I’m just back from some time off, and I’m feeling too lazy to finish reading the McGraw-Hill/Microsoft Open Learning announcement. Maybe someone could read it for me?
I can tell you where I stopped reading though. It was where I saw that the software was implemented as a “PowerPoint Plugin”.
Now, I think that the Office Mix Project is a step in the right direction in a lot of ways. It engages with people as creators. It creates a largely symmetric reading/authoring environment. It corrects the harmful trend of shipping “open” materials without a rich, fork-friendly environment to edit them in. (Here’s how you spot the person who has learned nothing in the past ten years about OER: they are shipping materials in PDF because it’s an “open” format).
The PowerPoint problem is that everything in that environment encourages you to create something impossible to reuse. Telling people to build for reuse in PowerPoint is like putting someone on a diet and then sending them to Chuck E. Cheese for lunch every day. Just look at this toolbar:
That toolbar is really a list of ways to make this content unusable by someone else. Bold stuff, position it in pixel-exact ways. Layer stuff on top of other stuff. Set your text alignment for each object individually. Choose a specific font and font-size that makes the layout work just right (let’s hope that font is on the next person’s computer!). Choose a text color to match the background of your slides, because all people wanting to reuse this slide will have the same color background as you. Mark it up, lay it out, draw shapes that don’t dynamically resize, shuffle the z-index of elements. Get the text-size perfect so that you can’t add or subtract a bullet point without the layout breaking.
Once you’re done making sure the only people who can reuse your document must use your PPT template, with your background, your custom font, and with roughly the same number of characters per slide, take it further! Make it even more unmixable by making sure that each slide is not understandable outside of the flow of it. Be sure to make the notes vague and minimal. In the end it doesn’t matter, because there is no way to link to individual slides anyway.
You get my point. Almost every tool on this interface is designed to “personalize” your slides. Create your brand.

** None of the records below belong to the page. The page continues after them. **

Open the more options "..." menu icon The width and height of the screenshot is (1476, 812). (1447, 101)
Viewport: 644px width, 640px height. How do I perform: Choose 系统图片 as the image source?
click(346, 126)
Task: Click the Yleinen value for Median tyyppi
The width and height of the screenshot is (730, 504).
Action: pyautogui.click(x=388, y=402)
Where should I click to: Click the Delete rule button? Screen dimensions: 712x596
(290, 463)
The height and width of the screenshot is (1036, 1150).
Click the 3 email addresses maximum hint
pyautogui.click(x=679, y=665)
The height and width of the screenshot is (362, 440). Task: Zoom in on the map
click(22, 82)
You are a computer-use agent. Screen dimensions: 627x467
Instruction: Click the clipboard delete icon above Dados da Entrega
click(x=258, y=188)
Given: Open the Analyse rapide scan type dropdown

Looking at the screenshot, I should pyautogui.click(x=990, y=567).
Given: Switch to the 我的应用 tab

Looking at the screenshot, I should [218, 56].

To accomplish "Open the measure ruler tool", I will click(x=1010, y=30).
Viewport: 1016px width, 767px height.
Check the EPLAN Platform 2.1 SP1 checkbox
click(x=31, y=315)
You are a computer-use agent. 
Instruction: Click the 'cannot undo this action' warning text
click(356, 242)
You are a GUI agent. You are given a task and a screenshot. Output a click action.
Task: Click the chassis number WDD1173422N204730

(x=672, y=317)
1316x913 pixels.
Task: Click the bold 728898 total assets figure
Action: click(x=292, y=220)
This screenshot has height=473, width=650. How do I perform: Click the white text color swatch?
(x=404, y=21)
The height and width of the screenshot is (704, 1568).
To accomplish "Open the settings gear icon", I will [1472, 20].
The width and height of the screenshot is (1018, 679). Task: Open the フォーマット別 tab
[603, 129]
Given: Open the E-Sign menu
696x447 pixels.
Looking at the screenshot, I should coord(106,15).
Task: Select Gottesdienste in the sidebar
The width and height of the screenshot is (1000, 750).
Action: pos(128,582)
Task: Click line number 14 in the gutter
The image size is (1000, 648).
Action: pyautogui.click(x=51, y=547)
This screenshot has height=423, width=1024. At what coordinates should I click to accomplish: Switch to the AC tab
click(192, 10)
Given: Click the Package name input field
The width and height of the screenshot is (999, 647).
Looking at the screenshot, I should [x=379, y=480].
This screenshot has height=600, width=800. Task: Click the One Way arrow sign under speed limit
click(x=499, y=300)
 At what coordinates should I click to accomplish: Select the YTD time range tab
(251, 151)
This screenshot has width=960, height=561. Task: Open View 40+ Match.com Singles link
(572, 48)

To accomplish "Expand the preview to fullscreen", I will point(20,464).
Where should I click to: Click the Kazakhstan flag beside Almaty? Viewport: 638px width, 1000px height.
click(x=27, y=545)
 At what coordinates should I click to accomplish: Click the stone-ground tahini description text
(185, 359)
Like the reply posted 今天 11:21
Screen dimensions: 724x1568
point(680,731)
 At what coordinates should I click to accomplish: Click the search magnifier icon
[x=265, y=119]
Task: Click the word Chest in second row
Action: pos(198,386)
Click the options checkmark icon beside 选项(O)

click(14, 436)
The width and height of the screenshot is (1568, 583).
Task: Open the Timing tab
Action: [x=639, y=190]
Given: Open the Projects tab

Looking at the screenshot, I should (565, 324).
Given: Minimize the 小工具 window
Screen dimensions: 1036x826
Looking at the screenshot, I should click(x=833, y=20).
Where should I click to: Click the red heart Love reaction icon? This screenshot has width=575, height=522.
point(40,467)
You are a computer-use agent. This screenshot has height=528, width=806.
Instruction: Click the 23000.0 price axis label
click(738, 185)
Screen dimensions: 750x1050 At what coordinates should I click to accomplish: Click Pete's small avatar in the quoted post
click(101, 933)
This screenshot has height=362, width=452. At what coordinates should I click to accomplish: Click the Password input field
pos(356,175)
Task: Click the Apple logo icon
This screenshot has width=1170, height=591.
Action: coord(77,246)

The idea is that this is a publication and you or your univesity’s stamp should be on it, indelibly.
Most things work like this, unfortunately, encouraging us to think of our resources in almost physical terms, as pieces of paper or slides for which there is only upside to precisely controlling their presentation. But that desire to control presentation is also a desire to control and limit context, and it makes our products as fragile and non-remixable as the paper and celluloid materials they attempt to emulate. We take fluid, re-usable data and objects, and then we freeze them into brittle data-poor layout, and then wonder why nothing ever gets reused.
So I love the idea of desktop-based OER tools, of symmetric editing and authoring. But there’s part of me that can’t help but feel that the “personal” in “personal publishing tools” has a more pernicious influence than we realize. It’s “personal” like a toothbrush, and toothbrushes do not get reused by others.